JSON Schema Generator
Paste JSON data to automatically infer a JSON Schema. Supports Draft-07 and Draft-04. 100% client-side.
How to Use the JSON Schema Generator
- Paste your JSON data — any valid JSON object or array of objects.
- Choose a draft version — Draft-07 (recommended for new projects) or Draft-04 (for older tooling compatibility).
- Use "Required All" to mark every property as required, or leave it off for a more permissive schema.
- Copy or download the generated schema for use in API validators, documentation, or code generation tools.
What is JSON Schema?
JSON Schema is a specification for describing the structure and constraints of JSON data. It defines what properties an object must have, what types are allowed for each property, and additional constraints like minimum/maximum values, string patterns, and array lengths. JSON Schema is widely used for API request/response validation, auto-generating forms from data models, API documentation (OpenAPI uses JSON Schema internally), and enforcing data contracts between services.
Draft-07 vs. Draft-04
The most common versions of JSON Schema in production are Draft-07 and Draft-04. Draft-04 is the older baseline, supported by virtually every validator. Draft-07 adds useful features including if/then/else for conditional validation, readOnly and writeOnly keywords for documenting API behavior, $comment for schema documentation, and contains for arrays. The generated $schema URI changes between versions, which tells validators which rules to apply.

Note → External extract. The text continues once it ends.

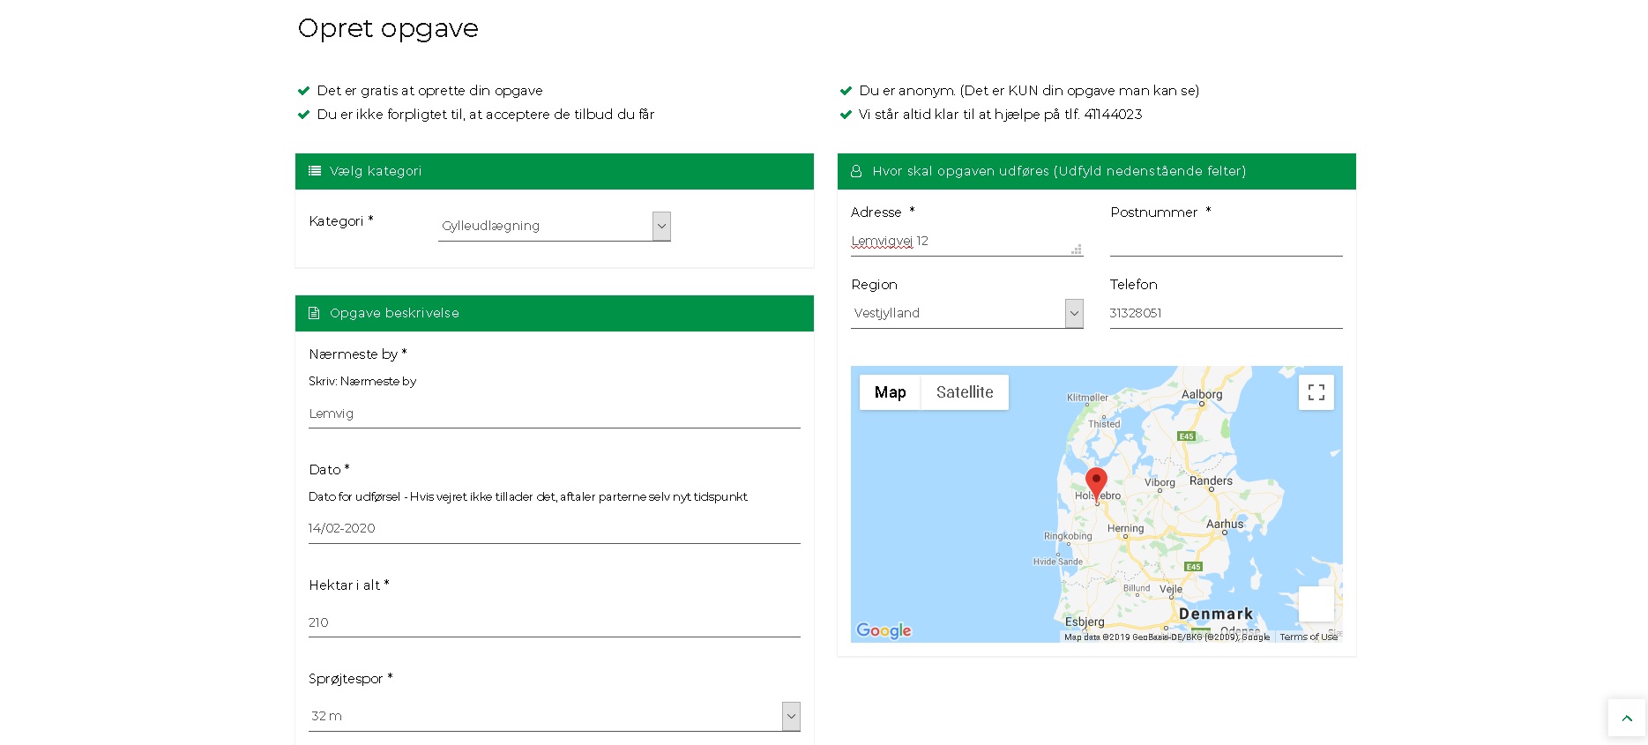
Task: Click the scroll-to-top arrow button
Action: coord(1626,718)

How Schema Inference Works
This generator performs a recursive traversal of your JSON data. For each value it encounters, it detects the JSON Schema type — string, number, integer, boolean, null, array, or object. For numbers, it checks whether the value is an integer or a floating-point number and uses the more specific integer type when appropriate. For arrays, it examines the first element to determine the items schema. For objects, it recursively generates a properties block.

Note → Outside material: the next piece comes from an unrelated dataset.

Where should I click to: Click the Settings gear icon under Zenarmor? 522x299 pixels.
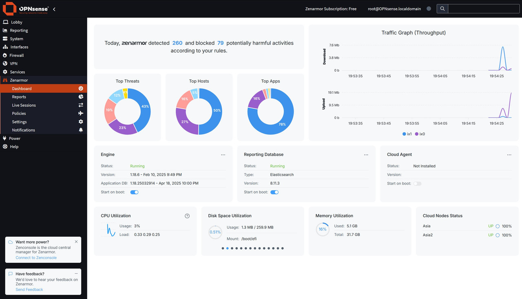coord(81,122)
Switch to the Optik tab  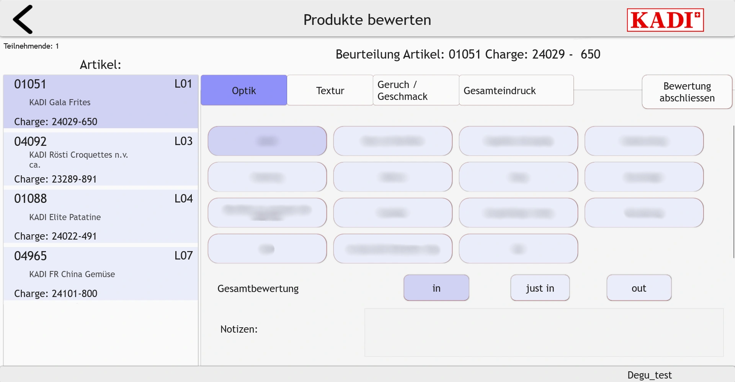(x=244, y=90)
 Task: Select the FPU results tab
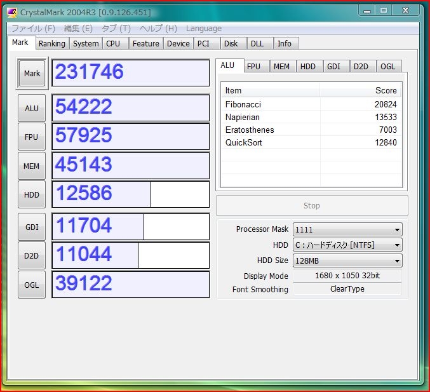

Refining the Generated Schema
The generated schema is based on a single sample, which means it may not capture all real-world variation. After generating, review and refine it by adding enum constraints for fields with a fixed set of values, format annotations for strings that represent dates, emails, or URIs, minimum and maximum for numeric ranges, minLength and maxLength for strings, and pattern for string format validation using regular expressions. These additions make the schema more precise and useful as a validation contract.
Using the Schema with Validators
Once you have a schema, you can validate JSON documents against it using Ajv (JavaScript/Node.js — the most popular validator), jsonschema (Python), json-schema-validator (Java), or JsonSchema.Net (.NET). For API development, OpenAPI 3.x schemas use a superset of JSON Schema Draft-07, so generated schemas can often be used directly in Swagger/OpenAPI specifications. Validate your schema itself using the JSON Schema meta-schema to catch errors before deployment.